Babies can spot languages on facial clues alone
- Babies can spot languages on facial clues alone
- 19:00 24 May 2007
- NewScientist.com news service
- Nora Schultz
Young babies can discriminate between different languages just by looking at an adult's face, even if they do not hear a single spoken word. And babies who grow up bilingual can do this for longer than monolingual infants. The work suggests that visual information helps to tell languages apart.
"This supports the idea that infants come prepared to learn multiple languages and to discriminate them both auditorily and visually," says Whitney Weikum from the University of British Columbia in Vancouver, Canada, who discovered babies' keen eye for speech. "Looking at a face may help identify speakers of your native language."
Weikum and her colleagues, showed babies videos of adults speaking various sentences, but with the sound turned off. The infants soon got bored, but as soon as speakers switched from English to French, they noticed the change and watched with renewed interest.
Can you tell in which of these videos - video A (2.4 MB, requires Quicktime player) or video B (2.6 MB, requires Quicktime player) - English is being spoken, and which is French?

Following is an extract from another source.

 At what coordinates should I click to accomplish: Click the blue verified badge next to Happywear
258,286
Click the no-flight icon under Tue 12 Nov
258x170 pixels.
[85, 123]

The answer is at the bottom of the page.
Laura-Ann Petitto, who researches language and child development at Dartmouth College in Hanover, US, previously studied visual language perception in deaf babies who were learning sign language (see Babies babble in sign language too). She is excited by Weikum's results: "Never did we dream that young hearing babies also use visual cues in this stunning way."
A good eye for different languages appears to be especially important if you need to tell them apart regularly. At eight months old, bilingual babies could still see the switch happen, but their monolingual peers stopped noticing it after the age of six months.
"This shows us how a baby's language development is closely related to their learning environment," says Weikum. "Only if they are exposed to more than one language, do they remain able to discriminate the languages visually."
However, Weikum does not think that parents who are keen to help their babies learn to speak need to introduce a second language before the visual discrimination ability disappears, or start using visually exaggerated speech. "Our study does not show visual speech cues help infants learn languages, only to tell them apart. Parents should just continue talking to their babies in fun, engaging conversations."
The researchers now want to discover more about how bilingual babies maintain and take advantage of visual discrimination, and find out what the precise visual cues are in a speaker's face that help a baby to identify different languages.